Cold Moon | Sonnet for the Blue Nothing | Bequest

Cold Moon

 

In November, the night, with its salt lick

of moon paling the sky in waves. Tell me

again of the moon above your field. Here,

there is water shining from last night’s rain

like my grandmother’s favorite jewels. Her

sapphire ring peering from the woods, ancient

oaks like velvet boxes. Her emerald bracelet

circling the wrist of the house, howling like dogs

deep in winter’s hunger. The moon’s eyes

like a deer in the road, her soft feet padding

the black bough of pavement wet with stars.

Tell me again how the winter won’t crush us,

won’t starve us of love, the 14-hour nights

like a braid of my grandmother’s long black hair.


Sonnet for the Blue Nothing

 

This morning I feel it, a blue grown from nothing.

Water in the sky, water in the fields, last night’s

rain held to the morning’s quickening heart. This

blue—I dreamt it many times, held it in my hand

up to the sky that covered the sky, the color silk,

the color the blue of my daughter’s unexpected eyes.
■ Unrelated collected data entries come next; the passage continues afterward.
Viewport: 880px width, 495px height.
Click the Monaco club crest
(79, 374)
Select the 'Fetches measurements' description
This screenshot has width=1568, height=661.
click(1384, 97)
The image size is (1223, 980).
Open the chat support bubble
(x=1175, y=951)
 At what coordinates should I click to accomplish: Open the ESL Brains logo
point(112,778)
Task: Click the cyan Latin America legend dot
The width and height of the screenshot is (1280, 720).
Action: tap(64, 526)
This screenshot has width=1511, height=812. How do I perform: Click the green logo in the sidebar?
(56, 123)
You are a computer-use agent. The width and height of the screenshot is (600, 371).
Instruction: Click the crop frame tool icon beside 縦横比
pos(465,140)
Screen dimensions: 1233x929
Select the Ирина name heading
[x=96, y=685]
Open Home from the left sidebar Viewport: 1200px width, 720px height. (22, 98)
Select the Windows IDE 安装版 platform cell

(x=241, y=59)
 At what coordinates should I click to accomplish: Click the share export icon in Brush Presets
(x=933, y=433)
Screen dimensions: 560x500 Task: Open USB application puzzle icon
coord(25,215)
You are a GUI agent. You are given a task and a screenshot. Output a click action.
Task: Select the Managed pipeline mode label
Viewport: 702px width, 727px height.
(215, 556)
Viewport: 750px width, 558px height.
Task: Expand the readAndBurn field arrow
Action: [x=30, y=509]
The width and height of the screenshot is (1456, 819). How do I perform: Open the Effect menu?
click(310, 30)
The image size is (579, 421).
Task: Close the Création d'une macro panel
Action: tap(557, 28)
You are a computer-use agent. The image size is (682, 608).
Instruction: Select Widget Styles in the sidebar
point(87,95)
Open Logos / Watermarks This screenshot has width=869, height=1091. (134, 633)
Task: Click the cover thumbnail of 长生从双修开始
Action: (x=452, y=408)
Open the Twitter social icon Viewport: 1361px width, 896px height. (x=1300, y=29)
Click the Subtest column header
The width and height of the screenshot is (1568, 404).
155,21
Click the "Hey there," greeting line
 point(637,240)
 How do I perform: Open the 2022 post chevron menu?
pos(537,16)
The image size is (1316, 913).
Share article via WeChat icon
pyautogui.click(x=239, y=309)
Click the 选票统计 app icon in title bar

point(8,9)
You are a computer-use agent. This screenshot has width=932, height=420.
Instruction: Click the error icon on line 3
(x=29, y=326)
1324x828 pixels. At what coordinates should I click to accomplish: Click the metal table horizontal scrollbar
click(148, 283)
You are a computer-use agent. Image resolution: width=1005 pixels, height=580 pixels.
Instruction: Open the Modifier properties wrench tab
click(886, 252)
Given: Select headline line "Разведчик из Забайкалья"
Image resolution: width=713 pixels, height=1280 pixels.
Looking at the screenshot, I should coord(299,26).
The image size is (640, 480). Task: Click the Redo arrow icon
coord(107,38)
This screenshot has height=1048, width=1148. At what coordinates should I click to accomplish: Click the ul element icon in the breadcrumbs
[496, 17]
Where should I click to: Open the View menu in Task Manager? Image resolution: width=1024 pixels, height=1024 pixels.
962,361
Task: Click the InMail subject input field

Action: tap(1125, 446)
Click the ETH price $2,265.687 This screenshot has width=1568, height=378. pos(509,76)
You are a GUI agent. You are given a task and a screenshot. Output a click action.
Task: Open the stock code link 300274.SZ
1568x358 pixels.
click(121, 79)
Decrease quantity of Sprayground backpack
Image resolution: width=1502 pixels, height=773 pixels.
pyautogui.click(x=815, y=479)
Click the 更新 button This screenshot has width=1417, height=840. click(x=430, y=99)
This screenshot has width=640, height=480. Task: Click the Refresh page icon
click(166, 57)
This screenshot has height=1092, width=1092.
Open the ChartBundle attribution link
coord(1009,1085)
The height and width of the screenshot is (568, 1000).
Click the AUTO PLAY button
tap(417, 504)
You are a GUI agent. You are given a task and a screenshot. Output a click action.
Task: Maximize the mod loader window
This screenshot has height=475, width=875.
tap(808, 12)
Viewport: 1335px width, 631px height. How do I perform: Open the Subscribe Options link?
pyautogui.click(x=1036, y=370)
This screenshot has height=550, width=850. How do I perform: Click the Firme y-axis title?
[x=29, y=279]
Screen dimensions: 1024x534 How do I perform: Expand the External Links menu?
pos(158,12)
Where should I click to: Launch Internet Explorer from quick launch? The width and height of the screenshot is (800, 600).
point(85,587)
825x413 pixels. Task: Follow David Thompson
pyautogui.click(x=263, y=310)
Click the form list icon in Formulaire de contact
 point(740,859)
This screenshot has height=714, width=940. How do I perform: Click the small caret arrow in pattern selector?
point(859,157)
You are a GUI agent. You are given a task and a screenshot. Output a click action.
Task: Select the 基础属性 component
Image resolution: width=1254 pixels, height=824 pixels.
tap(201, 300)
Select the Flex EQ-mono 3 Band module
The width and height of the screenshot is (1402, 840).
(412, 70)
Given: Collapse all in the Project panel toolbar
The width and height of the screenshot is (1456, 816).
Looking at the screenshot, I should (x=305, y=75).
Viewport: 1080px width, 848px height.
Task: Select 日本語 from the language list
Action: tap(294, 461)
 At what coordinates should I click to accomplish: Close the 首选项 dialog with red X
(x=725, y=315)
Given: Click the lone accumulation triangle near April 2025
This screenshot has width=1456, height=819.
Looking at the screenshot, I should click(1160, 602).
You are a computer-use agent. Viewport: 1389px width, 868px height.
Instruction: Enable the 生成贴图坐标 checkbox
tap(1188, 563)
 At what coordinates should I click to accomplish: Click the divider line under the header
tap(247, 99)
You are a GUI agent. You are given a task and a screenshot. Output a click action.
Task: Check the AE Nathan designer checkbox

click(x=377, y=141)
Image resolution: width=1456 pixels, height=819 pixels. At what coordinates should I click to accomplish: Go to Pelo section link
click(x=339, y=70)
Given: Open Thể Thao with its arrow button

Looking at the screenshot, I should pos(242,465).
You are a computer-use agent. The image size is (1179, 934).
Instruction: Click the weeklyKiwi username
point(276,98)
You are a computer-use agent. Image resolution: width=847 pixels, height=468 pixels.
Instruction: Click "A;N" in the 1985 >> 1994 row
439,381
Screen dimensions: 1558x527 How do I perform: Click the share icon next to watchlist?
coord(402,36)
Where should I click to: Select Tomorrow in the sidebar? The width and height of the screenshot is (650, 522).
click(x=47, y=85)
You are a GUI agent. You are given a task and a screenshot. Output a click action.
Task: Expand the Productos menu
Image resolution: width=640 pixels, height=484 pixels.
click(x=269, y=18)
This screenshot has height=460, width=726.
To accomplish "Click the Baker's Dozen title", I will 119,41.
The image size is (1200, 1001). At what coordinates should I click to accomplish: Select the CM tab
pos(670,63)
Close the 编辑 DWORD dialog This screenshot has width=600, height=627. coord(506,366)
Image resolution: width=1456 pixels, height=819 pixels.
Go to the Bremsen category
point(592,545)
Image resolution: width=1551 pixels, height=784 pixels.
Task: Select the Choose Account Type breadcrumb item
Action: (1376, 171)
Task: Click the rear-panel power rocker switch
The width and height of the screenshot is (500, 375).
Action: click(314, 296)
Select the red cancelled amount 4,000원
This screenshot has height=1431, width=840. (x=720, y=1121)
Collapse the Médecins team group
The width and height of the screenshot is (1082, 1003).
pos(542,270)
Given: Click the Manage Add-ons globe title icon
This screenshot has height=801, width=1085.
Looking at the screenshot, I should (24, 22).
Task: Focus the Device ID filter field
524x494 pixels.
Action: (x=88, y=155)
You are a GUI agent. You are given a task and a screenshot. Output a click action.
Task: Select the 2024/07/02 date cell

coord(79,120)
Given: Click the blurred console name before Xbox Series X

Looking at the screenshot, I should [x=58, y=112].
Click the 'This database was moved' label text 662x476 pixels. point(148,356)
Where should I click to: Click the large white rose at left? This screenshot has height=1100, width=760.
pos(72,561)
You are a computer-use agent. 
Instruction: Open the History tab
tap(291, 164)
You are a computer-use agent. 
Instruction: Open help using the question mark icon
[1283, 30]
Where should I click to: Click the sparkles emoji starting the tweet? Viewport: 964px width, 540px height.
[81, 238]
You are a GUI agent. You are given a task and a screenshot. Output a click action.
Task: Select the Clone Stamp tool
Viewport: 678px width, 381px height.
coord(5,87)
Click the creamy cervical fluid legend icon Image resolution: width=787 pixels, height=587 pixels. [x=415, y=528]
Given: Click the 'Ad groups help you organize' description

I see it now in the water, everything I have ever loved

sprung from nothing, ground down to bone again and

again only to reform into all that I have. O, how to share

this gratitude for the nothing I come from! The long

white bones of my forebears’ limbs, carrying them

across endless water to land in the harbor of this blue

womb. I wade into the water to feel them all again, so

many loves gone. I wade in to feel myself returning home.


Bequest

 

All night, my daughter weeping. I woke up

to puddles in the street. After morning dreams

of balancing at the edge of a dock, it’s a still

and torpid Sunday. Heavy with invisible rain. I

see my death on the roofline. I watch it plummet

from the window. My last will and testament:

the little I have I leave to the pines—their stubborn

roots and silky needles shed along wooded paths

like a doll’s hair. My last will and testament: the little

I have I leave to the rising flute of my daughter’s

voice, calling my name in the cement dark. All

morning she shouts her sorrows into the fan blades.

They slice them into ribbons of vowels, thin as grass.

My last will and testament: the little I have I leave

to the rain that drowns the windowsills, the trees, tiger lilies.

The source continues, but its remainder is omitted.